*Task requirements*
Retype the lines below exactly, but only those from the line that has "Click the edit icon for Personal contact" through the line that has "Task: Open the". Omit every picture.

BEGIN

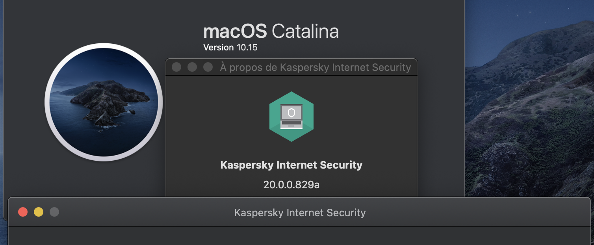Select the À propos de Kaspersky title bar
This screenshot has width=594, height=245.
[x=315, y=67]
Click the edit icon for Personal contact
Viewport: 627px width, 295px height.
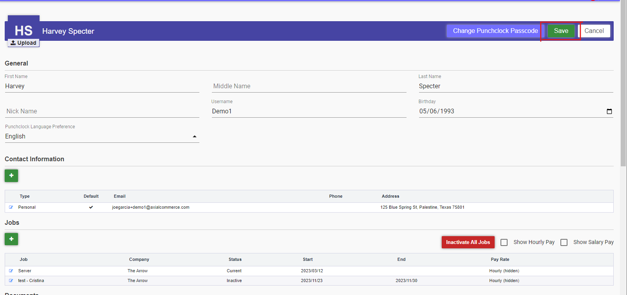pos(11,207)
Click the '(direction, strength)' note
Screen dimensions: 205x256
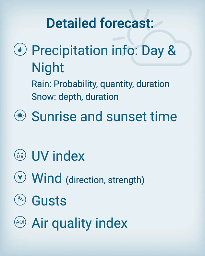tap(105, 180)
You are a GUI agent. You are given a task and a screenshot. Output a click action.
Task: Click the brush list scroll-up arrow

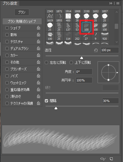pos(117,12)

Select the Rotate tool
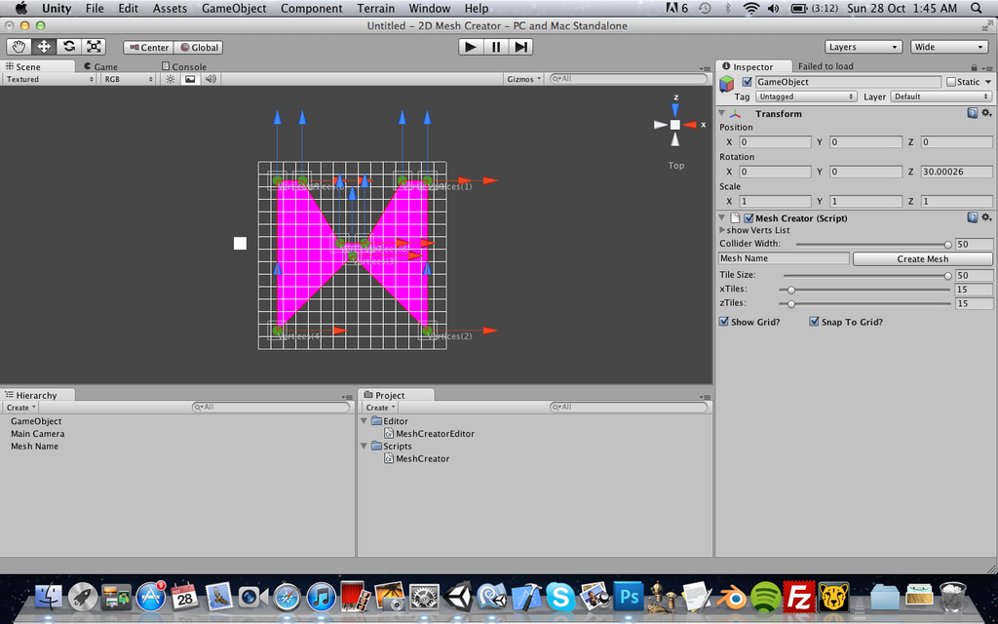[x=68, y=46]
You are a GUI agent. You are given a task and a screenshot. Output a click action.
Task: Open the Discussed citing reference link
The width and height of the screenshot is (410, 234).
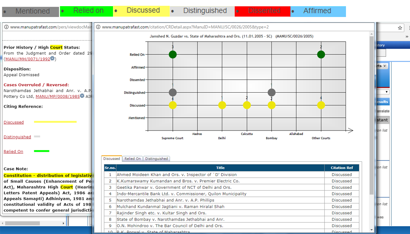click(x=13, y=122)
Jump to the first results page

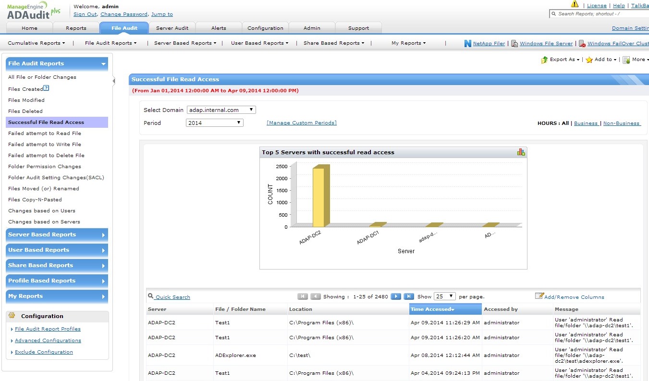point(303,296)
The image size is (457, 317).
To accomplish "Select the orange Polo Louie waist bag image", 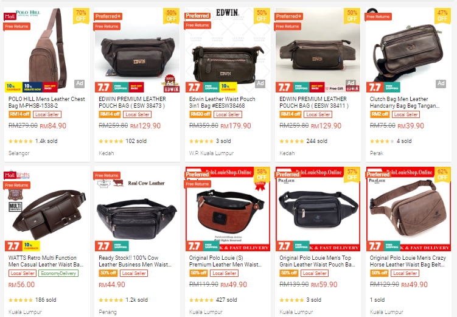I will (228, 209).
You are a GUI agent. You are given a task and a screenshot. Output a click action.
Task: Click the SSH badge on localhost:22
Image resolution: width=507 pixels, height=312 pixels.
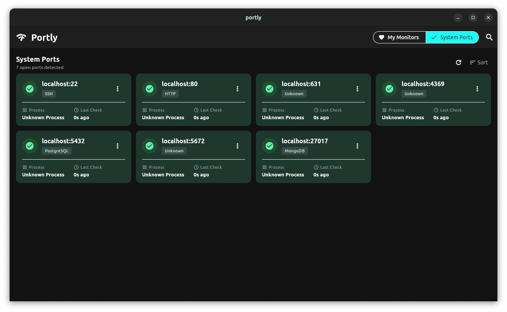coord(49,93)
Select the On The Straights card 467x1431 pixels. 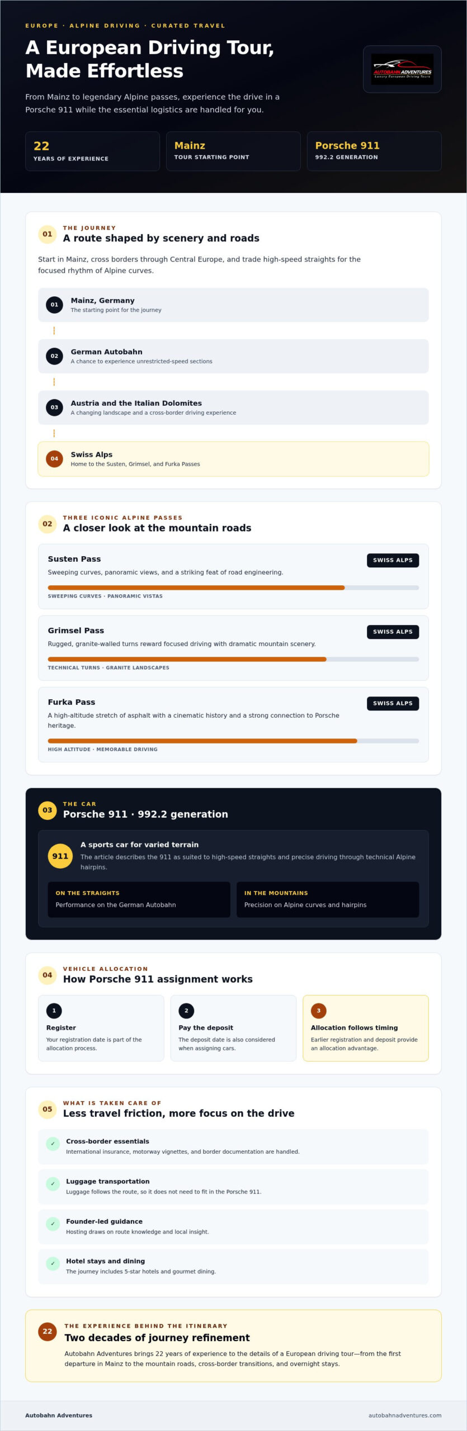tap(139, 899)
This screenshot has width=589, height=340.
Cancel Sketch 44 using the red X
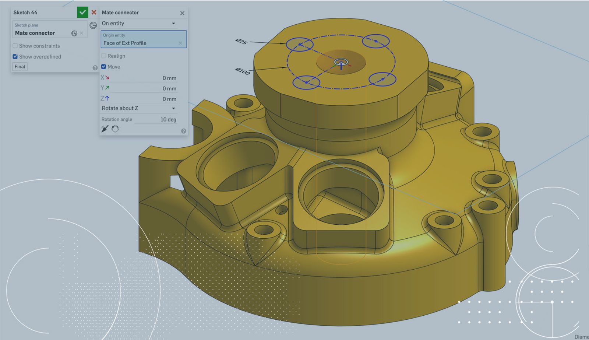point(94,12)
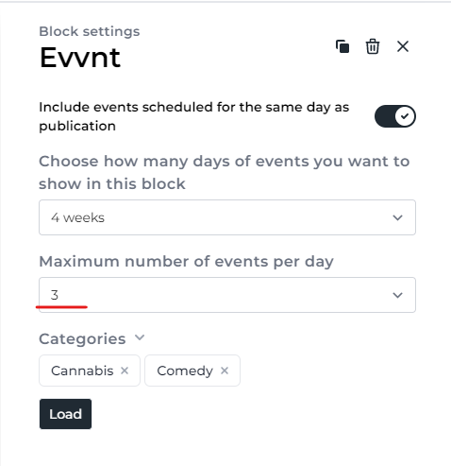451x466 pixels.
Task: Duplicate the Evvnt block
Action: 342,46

END

*Result for this task*
Click the edit icon for Personal contact
Viewport: 627px width, 295px height.
pos(11,207)
Click the '(direction, strength)' note
Screen dimensions: 205x256
tap(105, 180)
You are a GUI agent. You are given a task and a screenshot. Output a click action.
Task: Click the brush list scroll-up arrow

pos(117,12)

Select the Rotate tool
[x=68, y=46]
You are a GUI agent. You are given a task and a screenshot. Output a click action.
Task: Open the Discussed citing reference link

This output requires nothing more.